CMS adopted this approach in part because it was concerned about hospitals using routine services to abuse or game different payment systems. For example, in the absence of CMS’s current interpretation, a hospital excluded from the inpatient prospective payment system (IPPS) could enter an arrangement to have an IPPS hospital provide ICU services to the inpatients of the IPPS-excluded hospital. The patients would still be considered inpatients of the IPPS-excluded hospital, so that hospital could request an adjustment to its reimbursement because its ICU costs had increased. CMS believed that requiring routine services to be provided inside the IPPS-excluded hospital would reduce the opportunity for this kind of gaming.

Under the approach described in the March 2020 IFC, routine services provided under arrangements outside a hospital to the hospital’s inpatients are considered to be provided by the hospital. That is, Hospital A could enter an agreement with Hospital B for ICU services, and Hospital A could bill Medicare for ICU services that Hospital B provided to Hospital A’s inpatients under arrangements, even though Hospital B would provide those services outside of Hospital A.

Significantly, the hospital arranging for the services must continue to exercise sufficient control and responsibility over them. According to the commentary in the March 2020 IFC, “[i]f a hospital cannot exercise sufficient control and responsibility over the use of hospital resources in treating patients outside the hospital under arrangements, the hospital should not provide those services outside the hospital under arrangements.”

CMS states that it is willing to take this approach for the duration of the COVID-19 public health emergency because it believes that the concerns about gaming that drove its original interpretation are sufficiently mitigated by the necessities of the public health emergency. CMS notes that during this emergency, hospitals are unlikely to treat patients outside of their buildings for purposes of gaming payment systems. Instead, hospitals will likely be treating patients in locations outside their buildings for a variety of legitimate reasons, including because they have limited access to beds or specialized equipment (like ventilators).

CMS’s new approach to routine services provided under arrangements is consistent with waivers CMS has already granted to providers, including a waiver of certain requirements related to the hospitals without walls initiative. Under this waiver (https://www.cms.gov/files/document/covid-hospitals.pdf), hospitals may provide routine services at remote locations or sites that are not considered part of the part of a healthcare facility (like hotels or community facilities). Taken together, the hospitals without walls waiver and the March 2020 IFC could allow a hospital to bill Medicare for services that another provider supplies to the hospital’s inpatients at a remote location or a site that is not usually considered to be part of the hospital.
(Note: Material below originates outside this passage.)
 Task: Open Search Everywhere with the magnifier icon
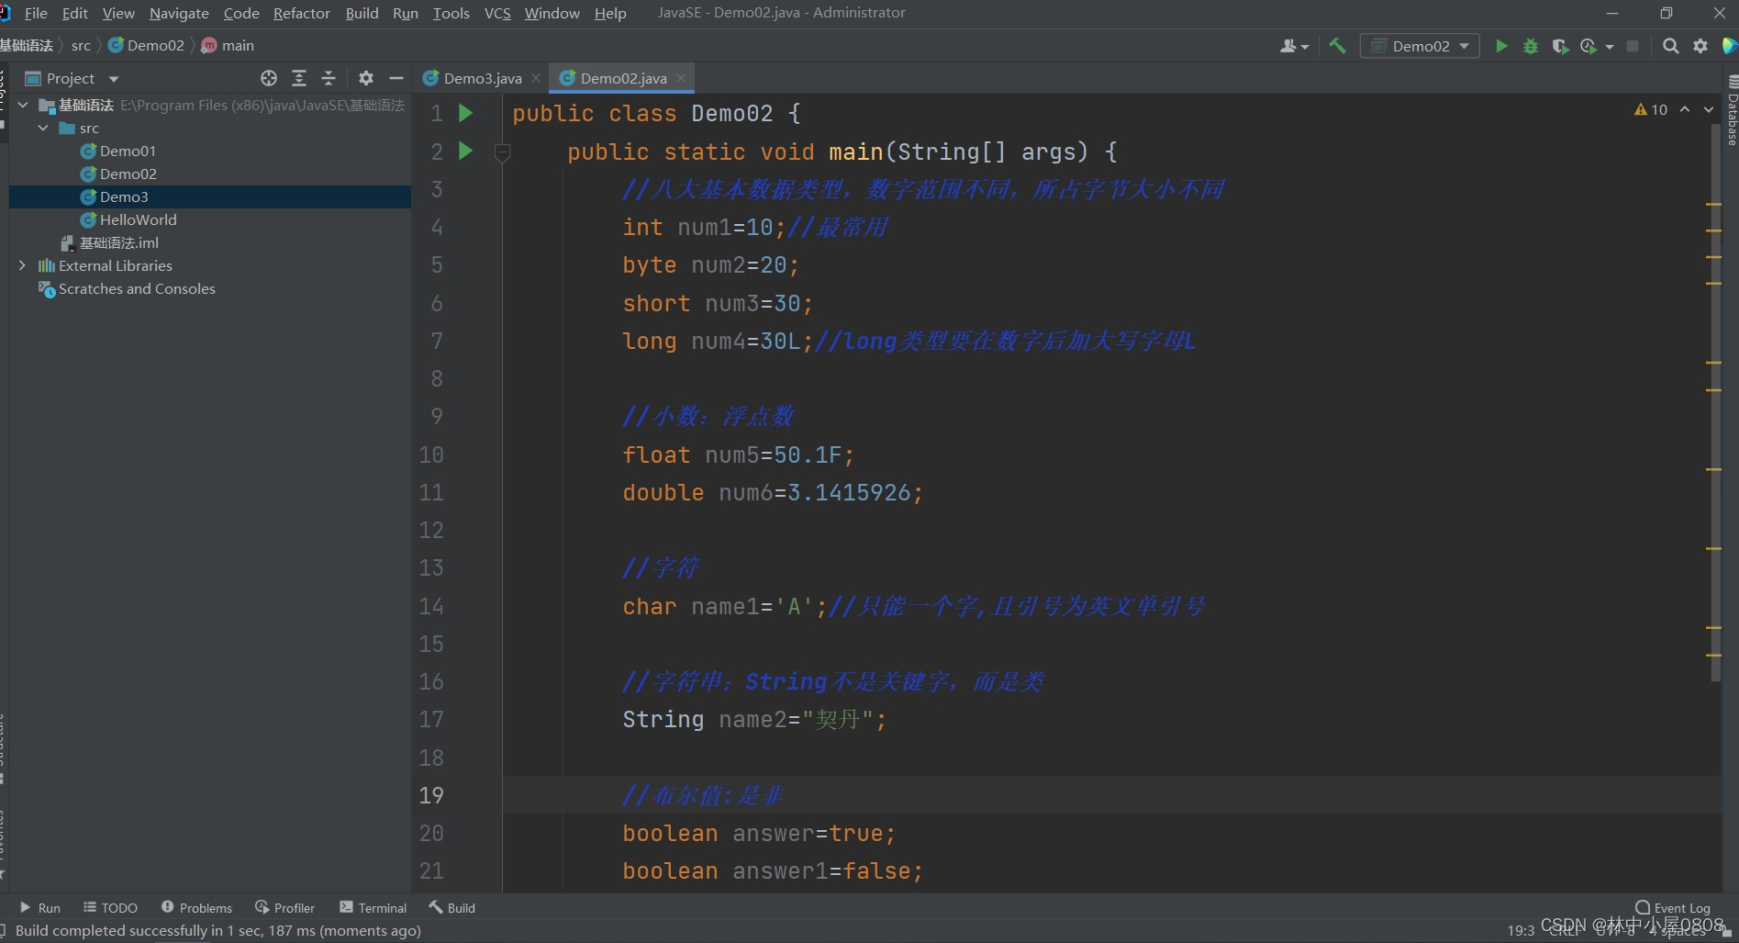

Although CMS is changing its approach to inpatient hospital services provided under arrangements for the duration of the COVID-19 public health emergency, it is unlikely to change its approach after the emergency has ended. The March 2020 IFC specifically notes that CMS continues to believe that its current policy (i.e., prohibiting hospitals from providing routine services to their inpatients under arrangements outside of the hospital building) is consistent with Section 1861 and appropriate given its concerns about gaming of routine services.